ぼくの日記

ぼくです

共通項でくくる

キンコン西野の絵本無料化が話題になっている。話題になった、というより炎上した、が的確な形容か。今更わざわざ詳細を書くつもりはない。僕は彼に興味を全く持っていない。今回の件に関して何か言及したいわけでもないし、そもそも明確な答えを持っているわけでもない。無料にされたら同業者が割を食うというのはスコープを限定すれば妥当な因果関係に思えるような気もするし、いやいやビジネスモデルとしては成立している、とか子ども達のため、とか聞くとなるほど社会の進歩のため無料化すべきだとも思えるような気がする。互いに交差しないねじれの位置にあるベクトルの物差しをお互い持ち寄って、お互いがこっちの方が長い、いやこっちの方が、などと言い合う、いつもの喜劇会場がそこにはあった。Twitterは偉大なプラットフォームだが、これほど議論に向かず、また誤解を生みやすい媒体もないなと思う。

 

僕の、世界に対してあまりにも狭い、ノミの毛穴のような観測範囲から見てみると、どうやら人間というのは無意識的にしろ意識的にしろ、自分の世界を押し付けたがるものらしい。この"押し付ける"という言葉は言葉自身が被害者めいた一面性を持っているような気がして好きではないため言い換えると、人間というのは自分の世界(価値観)を拡張しがちだということだ。経験からは逃れられないと言ってもいい。無償を前提としたビジネスモデルを進歩的で望ましいと考える人々、あるいはそういったビジネスモデルの成功体験を持った人々はそういった話に迂闊になりがちだし、逆もまたそうだろう。

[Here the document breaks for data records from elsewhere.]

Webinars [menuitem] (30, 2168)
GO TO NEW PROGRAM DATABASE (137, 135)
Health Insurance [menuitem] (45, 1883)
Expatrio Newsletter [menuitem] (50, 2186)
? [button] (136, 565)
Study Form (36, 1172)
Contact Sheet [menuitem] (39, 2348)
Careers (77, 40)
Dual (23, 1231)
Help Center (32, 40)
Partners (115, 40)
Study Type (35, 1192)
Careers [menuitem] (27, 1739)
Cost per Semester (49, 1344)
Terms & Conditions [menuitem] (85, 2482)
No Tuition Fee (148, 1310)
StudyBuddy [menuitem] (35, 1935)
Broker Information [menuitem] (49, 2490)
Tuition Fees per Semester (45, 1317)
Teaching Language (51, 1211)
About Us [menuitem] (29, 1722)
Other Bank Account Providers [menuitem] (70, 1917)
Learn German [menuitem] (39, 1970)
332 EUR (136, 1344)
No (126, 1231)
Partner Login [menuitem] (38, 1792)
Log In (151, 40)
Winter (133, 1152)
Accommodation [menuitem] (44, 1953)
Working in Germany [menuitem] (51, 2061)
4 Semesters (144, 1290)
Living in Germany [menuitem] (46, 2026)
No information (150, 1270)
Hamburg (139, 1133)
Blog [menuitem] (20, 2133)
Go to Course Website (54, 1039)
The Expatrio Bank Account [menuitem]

ふと考えると、エンジニアは実装方法や成果物を無償で公開するのに驚くほど積極的だ。無理やり動画編集に例えるなら、(素材を抜いた)AEプロジェクトファイルをネットに上げることを個人や団体が積極的に行ない、それに対してわざわざ業界標準的なライセンスを用意しているようなものだ。これは大規模共同開発の必要にかられ優れたバージョン管理システムが構築された結果であり、動画編集という最終的にはセンスの作業と違いプログラムは基本的に議論に白黒がつくという、創作の毛色の違いの結果でもある。偏見でを承知で書くならば、そういった背景があるからか、彼らは平均的なその他の創作人に比べて無償化に対しておおらかである。少なくとも今回の件ではそう見えたのだ。

相変わらず何が言いたいのかわからなくなってしまったが、ともかく、炎上に加担した人間の"その発言"というのは一面的であるが故に、その人らの文化的背景が色濃く現れているような、そんな気がした今回の件であった。